Topwater frogs are another good example of this principle. More commonly worked with twitching, chugging or walking presentations, these baits can tempt some of the most-exciting surface strikes imaginable.
However, bass that don’t feel like chasing down an ambling amphibian may just let it go by. The solution? Let that frog pause and kinda wiggle back and forth in an area the size of a dinner plate, and you’ll often tempt something big into tip-toeing upstairs to slurp down this easy target.
Bassmaster Elite pro and frog expert Ish Monroe said the key to this deal is working the frog on a slack line, so it kind of walks in place.

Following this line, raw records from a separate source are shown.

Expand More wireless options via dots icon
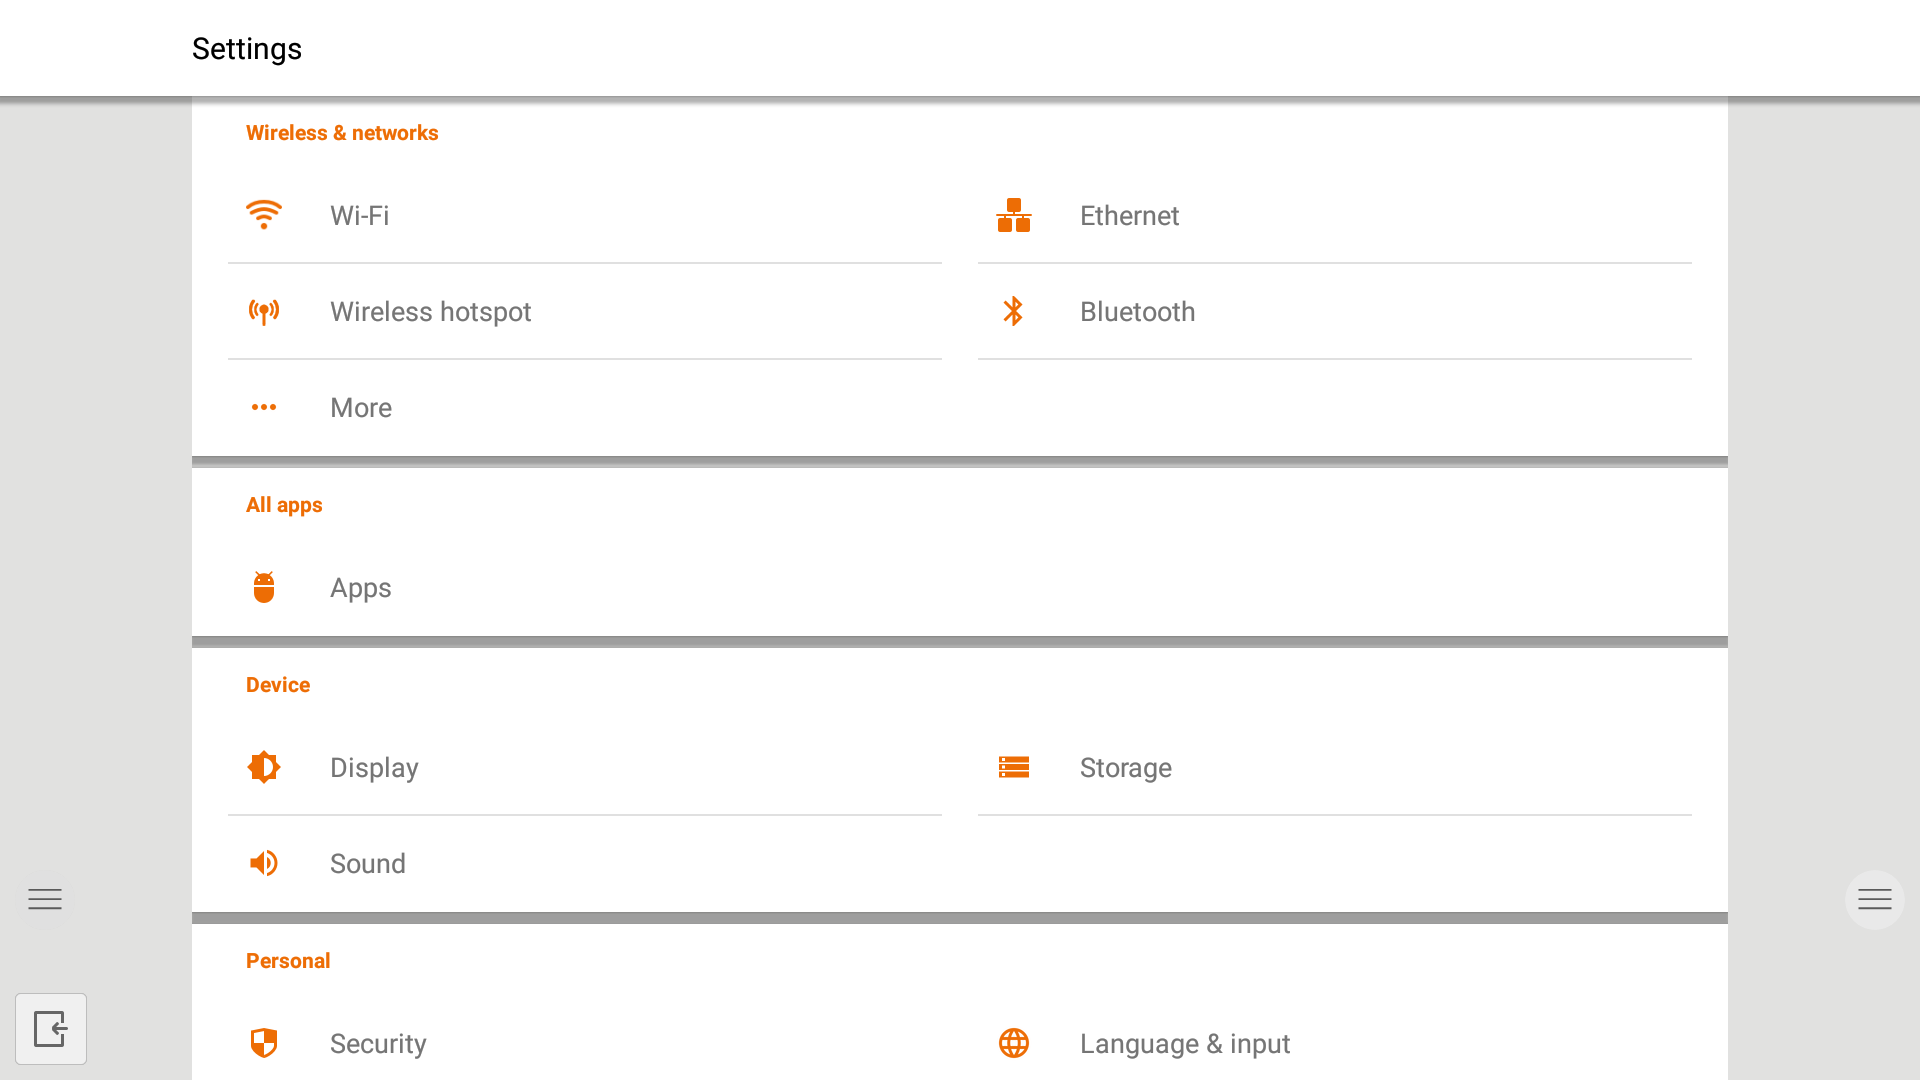 point(264,407)
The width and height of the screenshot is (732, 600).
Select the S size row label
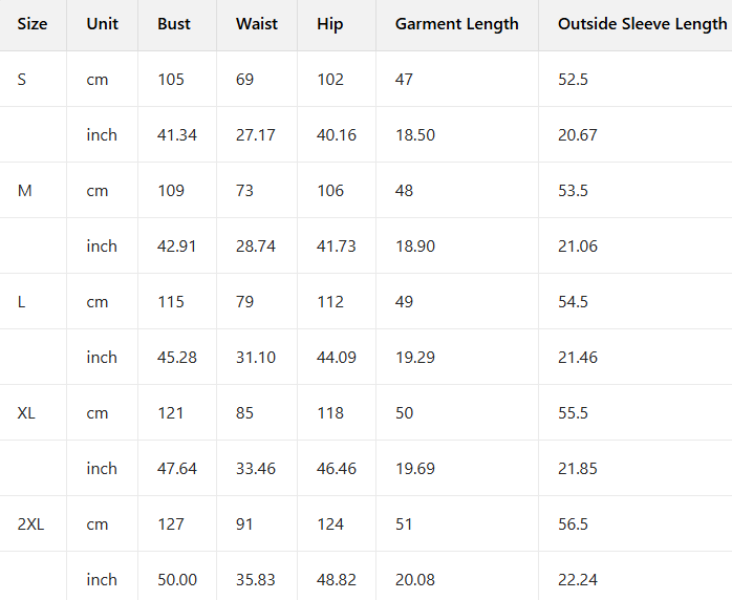[x=22, y=79]
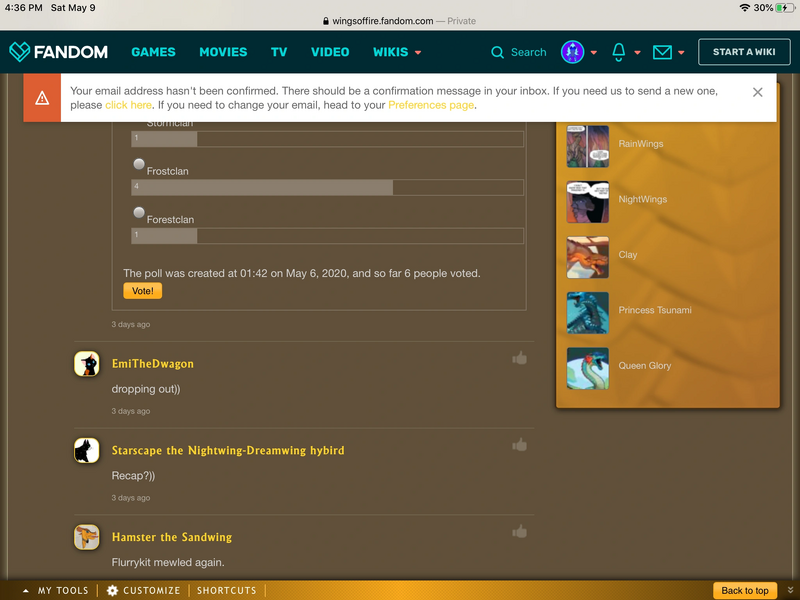Give thumbs-up to Starscape's comment
Screen dimensions: 800x600
tap(519, 445)
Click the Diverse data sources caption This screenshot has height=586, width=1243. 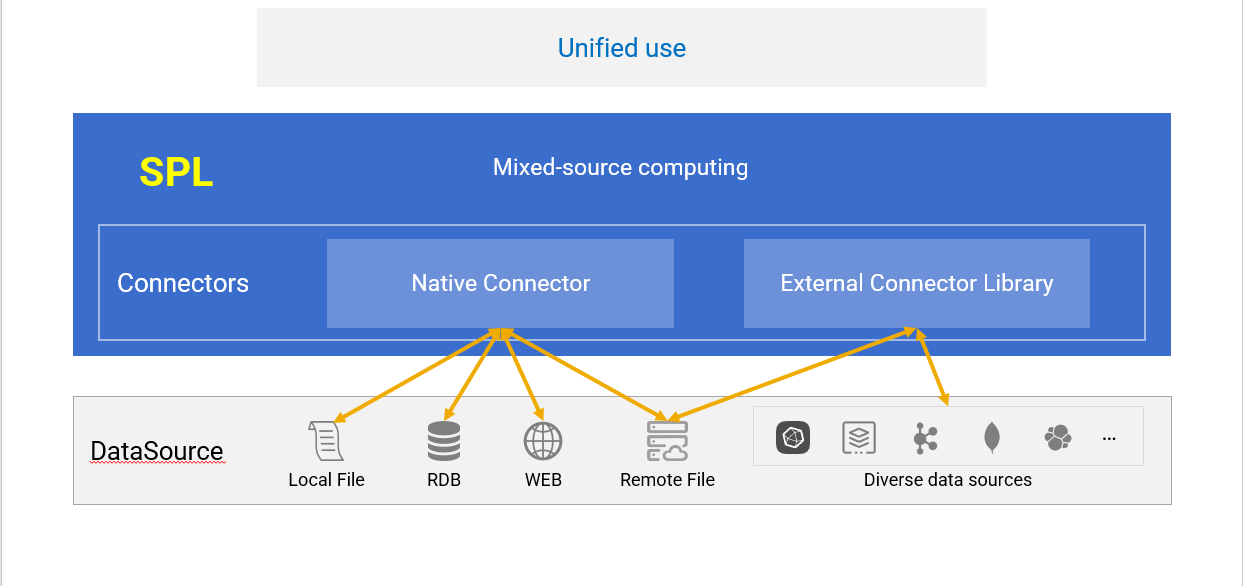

Working this slow, nearly stationary presentation along the edge of a grass line or next to a dock will often deliver the desired results.
Also, try this over one of those random “windows” in a weed mat or a lily pad field, as these natural access points are where lethargic bass are more likely to gobble the amphibian imposter.
Below the surface, letting that jig or Texas-rigged bait soak a little longer than usual can often help pick up another bite during a slow period.
When flipping beavers or big worms or punching hefty baits, for instance, Johnston notes that persistent pestering affects bass very much like it affects humans.
“If you’re sitting in your living room, watching TV and someone starts dropping french fries in front of your face, you might ignore them at first, but after a while you’re going to grab one of those french fries,” he said. “With bass, when they’re sitting there comfortably in their (fortress) beneath the vegetation and a bait drops in front of them and stays there, they won’t be able to resist it forever.”